**Texte fourni**
-- -- --

La semaine commémorative de l'Académie de La Réunion, seconde partie


Seconde partie

Nous revenons aujourd'hui sur les interventions de Jean-Bernard Huet, IEN de la Possession et Marie-Ange Rivière, IA-IPR d'Histoire Géographie, vendredi 24 avril 2014 dans le cadre de la Semaine académique de la commémoration.
Ces deux intervenants ont respectivement en charge pour le Rectorat de La Réunion l'encadrement des projets pour le premier degré, les écoles primaires, et le second degré, les collèges et les lycées. Dans leur intervention, ils ont évoqué la capacité des établissements, professeurs et élèves, à se mobiliser et à aller au bout de leurs projets. Des réseaux d'établissement se mettent en place ou pourront le faire prochainement, pour dynamiser encore la mobilisation et encourager de nouvelles bonnes volontés. Et ces deux spécialistes ont fait le point des enjeux pédagogiques de la commémoration.
C'est cette partie de leur invention qui va retenir notre attention.

Jean-Bernard Huet a d'abord évoqué avec fierté les expositions de travaux d'élèves déjà faites ou à venir, dans des médiathèques ou d'autres lieux publics. Une façon de donner du sens au Centenaire de la Grande Guerre est effectivement de valoriser ces travaux en invitant le grand public à en prendre connaissance. Par delà la transmission de connaissances, ces expositions correspondent effectivement à l'enjeu propre de l'histoire : mettre en récit des événements, reconstituer des vies et s'efforcer d'en comprendre le cours à défaut de la logique, prendre la mesure de la part de chaos et d'ordre qui préside aux évolutions du monde dans lequel nous sommes plongés.

-- -- --

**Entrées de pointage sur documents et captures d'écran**
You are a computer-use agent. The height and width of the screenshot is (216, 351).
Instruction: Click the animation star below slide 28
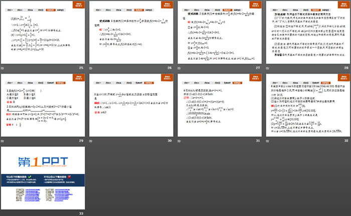tap(268, 68)
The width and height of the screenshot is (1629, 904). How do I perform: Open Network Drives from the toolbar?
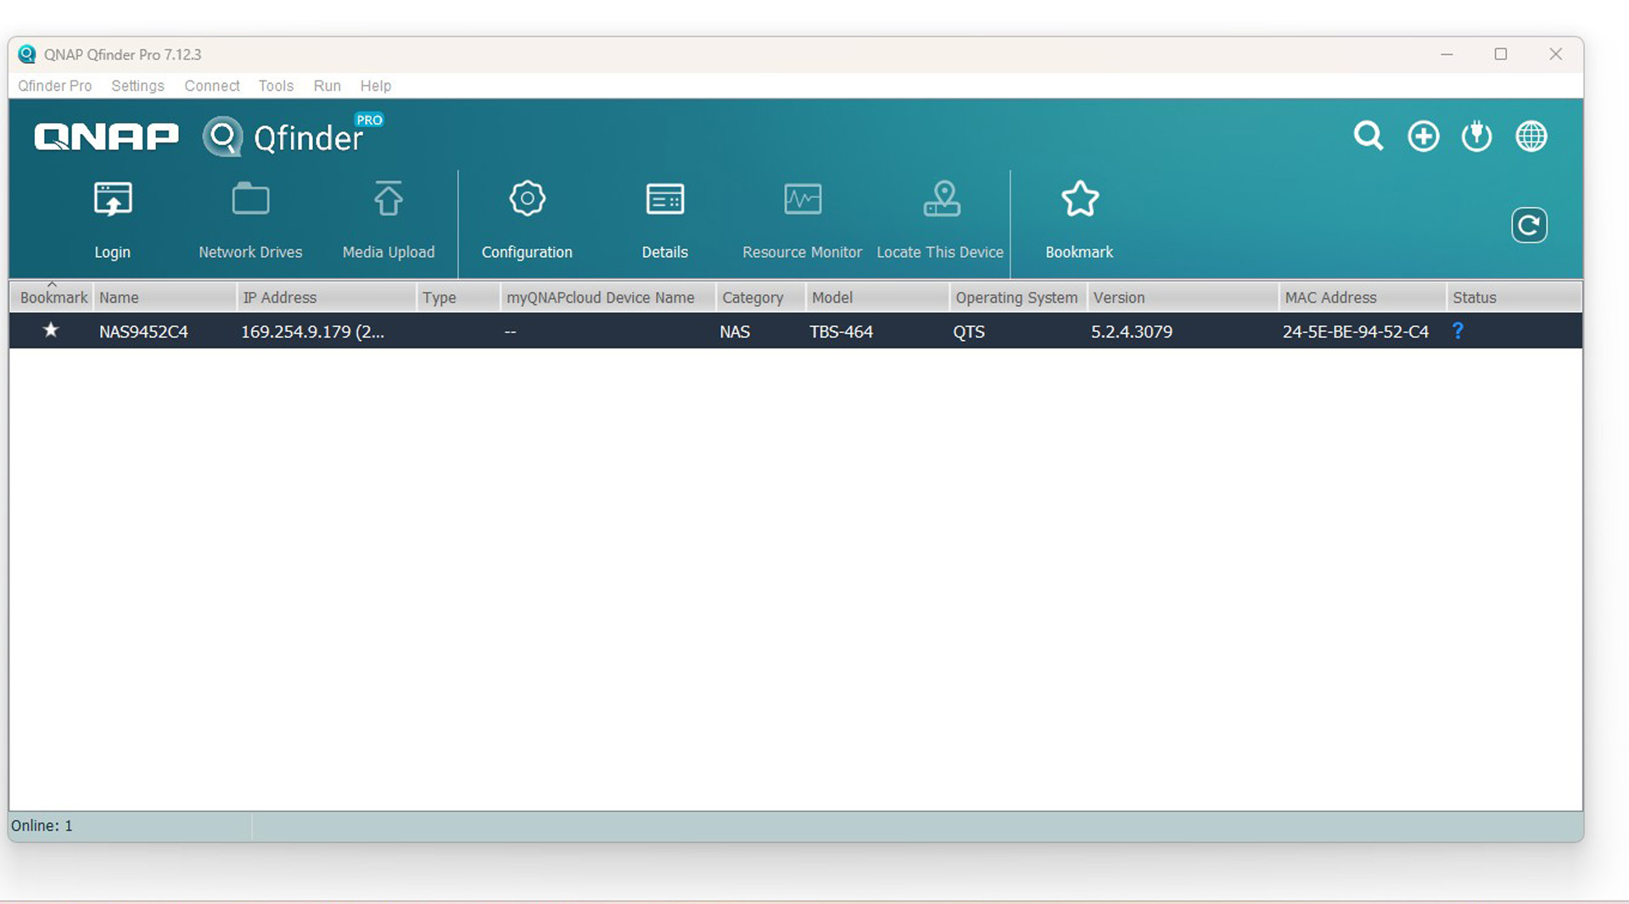(250, 201)
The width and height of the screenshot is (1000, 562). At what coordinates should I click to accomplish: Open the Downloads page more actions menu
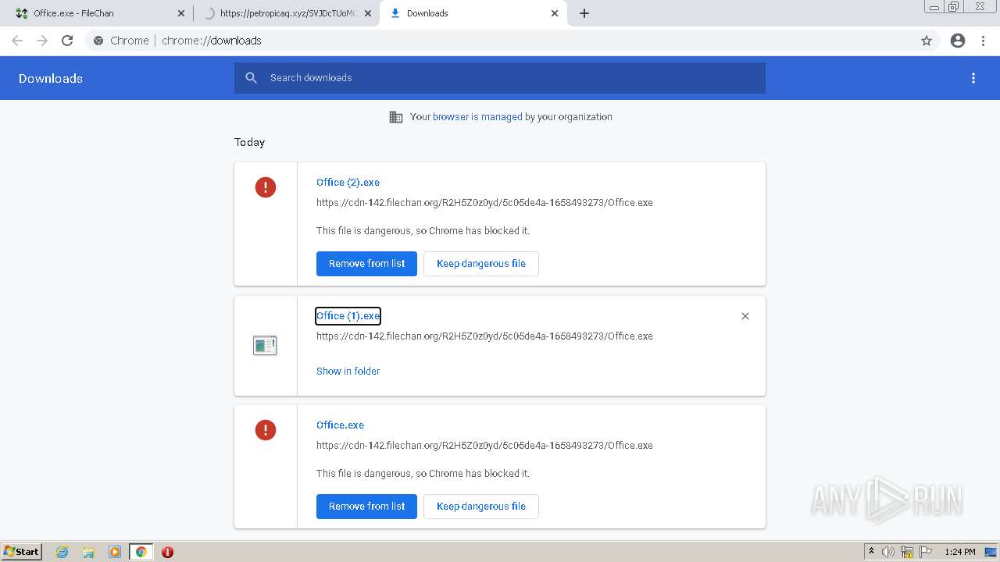pos(973,78)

-- -- --

**Consigne donnée 1**
Reprenez le passage du texte sur la semaine commémorative commençant par "Nous revenons aujourd'hui" et se terminant par "retenir notre attention.", en substituant "experts" à "spécialistes".
**Consigne donnée 2**
Traduisez en anglais cette phrase du texte sur la semaine commémorative : « Des réseaux d'établissement se mettent en place ou pourront le faire prochainement, pour dynamiser encore la mobilisation et encourager de nouvelles bonnes volontés. »
**Consigne donnée 3**
Prolongez le texte sur la semaine commémorative à partir de sa dernière phrase.
Les enregistrements n'ont aucun rôle ici.

**Réponse attendue 1**
Nous revenons aujourd'hui sur les interventions de Jean-Bernard Huet, IEN de la Possession et Marie-Ange Rivière, IA-IPR d'Histoire Géographie, vendredi 24 avril 2014 dans le cadre de la Semaine académique de la commémoration.
Ces deux intervenants ont respectivement en charge pour le Rectorat de La Réunion l'encadrement des projets pour le premier degré, les écoles primaires, et le second degré, les collèges et les lycées. Dans leur intervention, ils ont évoqué la capacité des établissements, professeurs et élèves, à se mobiliser et à aller au bout de leurs projets. Des réseaux d'établissement se mettent en place ou pourront le faire prochainement, pour dynamiser encore la mobilisation et encourager de nouvelles bonnes volontés. Et ces deux experts ont fait le point des enjeux pédagogiques de la commémoration.
C'est cette partie de leur invention qui va retenir notre attention.

**Réponse attendue 2**
School networks are being set up or may be set up soon, to further energize the mobilization and encourage new volunteers.

**Réponse attendue 3**
Cette exploration de l'histoire au primaire a deux caractéristiques. D'abord elle n'est pas strictement disciplinaire mais bien plutôt pluridisciplinaire. Ensuite, elle comporte un important aspect émotionnel, pour que l'élève s'implique dans sa production.
Ainsi trois types de productions sont attendus :
des écrits à la manière de... par exemple des textes sous le modèle de lettres de poilus ou de lettres de femmes et d'enfants envoyés aux poilus
des reportages et des travaux réalisés à la suite de visites, par exemple des archives départementales, ces visites pouvant être celle de classes s'étant impliquées dans le centenaire
des productions artistiques, des arts visuels, des tableaux ou des sculptures, de la musique ou des poésies.

Une visite possible pour les écoles dionysiaques et des environs, les Archives départementales... ou bien une visite virtuelle en 2 minutes est possible :



Deux exemples de travaux d'élèves exposés à la Mairie de Saint-Denis


Marie-Ange Rivière a pour sa part tenu à souligner que les projets concernant le secondaire pouvaient non seulement prendre plus d'ampleur mais également d'audace, en s'engageant dans des voies plus originales qui n'ont pour le moment guère été frayées.
Elle n'ignore pas pas toutefois que nous n'en sommes qu'au tout début des commémorations, que le lancement officiel du Centenaire n'a pas encore eu lieu, qu'il est déjà très remarquable que des classes aient pu faire aboutir des projets, avec si peu de préparation (et parfois si peu de moyens). Le soutien des équipes de direction s'est avéré très fort. Un encadrement pédagogique par l'Inspection aurait pu être réalisé en amont, depuis le début de l'année scolaire avec, par exemple, la mise à disposition d'une sorte de livret pédagogique ou de guide pour les enseignants et équipes de professeurs.
Reprenons donc le propos de Mme Rivière pour indiquer des voies intéressantes, à défaut de combler le vide.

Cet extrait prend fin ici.